さてまた、島崎氏は養徳院さま(第十三代藩主・豊熈公)の御納戸役(藩主の調度や衣服の出し入れを管理する役)を勤めた。その島崎氏が言うには、私(佐佐木高行)の曾祖父である忠三郎さまは天明の御改革の際、すこぶる功績があったが、靖徳院さま(第九代藩主・豊雍公)が早く亡くなられたため十分な御賞与を頂戴できなかった。そのことを養徳院さまはお心にかけておられて、おいおい(佐佐木家の子孫を)お取り立てなされるかと思っていたら、同公も亡くなられた。はなはだ残念であると。これは正月ごろ、島崎氏が内々に話してくれたことである。注③
【注③。『勤王秘史 佐佐木老侯昔日談』で高行はこう語っている。「自分の曾祖父に忠三郎高光といふ方があつた。恰も天明年間のことで、土佐もまた大飢饉であつたが、其時(天明七年)抜擢されて、勘定奉行になつた。いふ迄もなく経済の役だ。これが山内家に仕へて以来本役に就いた始めである。藩公は九代目靖徳院豊雍公であつて、山内家中興の御方と称せらるゝ程の御聡明で、当時国政疲弊して言路塞がり、上意下に通ぜず、下情上に達せず賄賂公行し、窮民塗炭に苦しむといふ有様であつたからして、是儘ではいかぬといふので、幕府に請うて、十カ年を限り、参勤交代の儀式を、十万石の資格でなさるゝといふことにされ更始一新の政を布かれ、朝夕の食餉より、衣服に至るまで、太守公自ら節倹せられ、凡ての冗費を省き、文武を奨励し、屡々政庁に出で、庶政を聞き、孝子貞婦には、自ら其家に到りて褒賞せらるゝといふので、数年ならずして、秕政頓に革まり、財庫も亦漸く回復して参つた。然るに残念なことには、公は御短命で、改革を宣せられてから三年目に、御年四十で逝去せられた」】
(参考)
一 この月朔日(ついたち)、太守さまが月次御礼(つきなみおんれい。諸大名が原則として毎月一、十五、二十八日に江戸城に行き、将軍に謁見すること)を申し上げられた旨を拝承した。
一 同十日、昨年より江戸表に詰めていた御奉行の山内昇之助殿が土佐に着いた。
一 同十三日、太守さまが兵庫助と改名されたとのこと。
一 同二十五日、太守さまが(将軍に)御礼を申し上げられたとの(正式な)お知らせが(江戸から)あり、(登城して)御祝詞を申し上げた。
(参考)
一 同二十六日、今月十七日、ご隠居様のご病気が重くなられたことを知らせる使者として大扈従の小谷善五郎が江戸から到着した。
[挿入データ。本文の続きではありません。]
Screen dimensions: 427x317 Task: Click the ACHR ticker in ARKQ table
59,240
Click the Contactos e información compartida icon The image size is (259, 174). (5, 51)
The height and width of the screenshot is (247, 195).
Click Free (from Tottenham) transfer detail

一 同二十八日、昨年から江戸表に詰めていた御奉行の山内太郎左衛門殿が到着した。
一 同二十九日、お見舞いのため、家臣一同が三ノ丸へ参上するはずのところ、父子ともに病気につき出勤せず。
三月
一 この月朔日夜、江戸からの伝令使(原文は御使母衣)原半左衛門が到着。
ご隠居様(豊惇公)が先月十八日に亡くなられたとのことで、よって三ノ丸へ家臣一同が出仕、自分も父とともに登城してお悔やみを申し上げた。
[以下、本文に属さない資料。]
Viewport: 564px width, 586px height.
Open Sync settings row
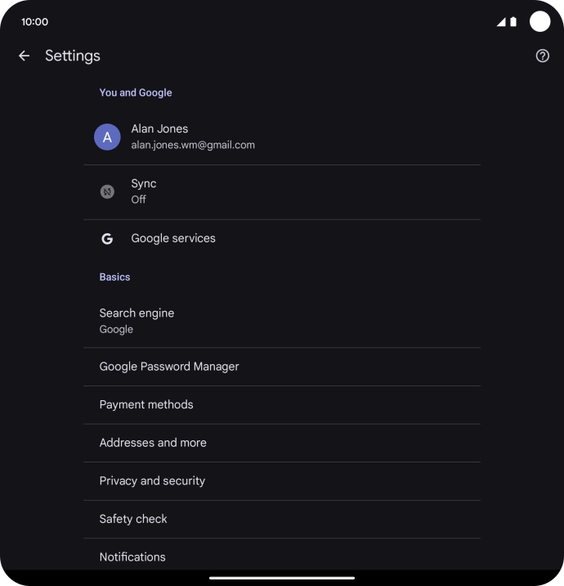[282, 192]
ただし、実のところは、養徳院さま(豊熈公)が亡くなられたのに引きつづき豊惇さまも亡くなられた。家督相続をどうするか異論があり、家臣一同は申すに及ばず、それ以下の者たちまで心配していたところ、豊信公の相続と決まり、一同安心した。そして、幕府に対する根回しや諸手続も済んだので、表向きの逝去のご沙汰があったのである。
一 同二十二日、ご隠居さまのご遺骸が着いた。よって父上とともに山田橋の例の場所に麻上下(かみしも)を着用してまかり出た。
落髪(=髪をそり落として仏門に入ること)したのは佐野斧弥太。御児扈従(元服前の若い小姓)の時分から(ご隠居さまに)仕えた人である。百ケ日まで落髪(し、以後は髪を伸ばして還俗)するのは先例の通りである。
一 同二十三日、ご遺骸は眞如寺山へ葬送され、(葬儀は)滞りなく済んだ。
(参考)
一 同二十日、江戸において老中・戸田山城守(忠温)さまが来臨され、太守さまが家督を継がれて初めてご帰国のお暇をいただかれた。この際、(戸田山城守を通じて将軍から?)いただいたものは先例の通り。もっとも、家督を継いで初めてのことなので御刀を拝領した。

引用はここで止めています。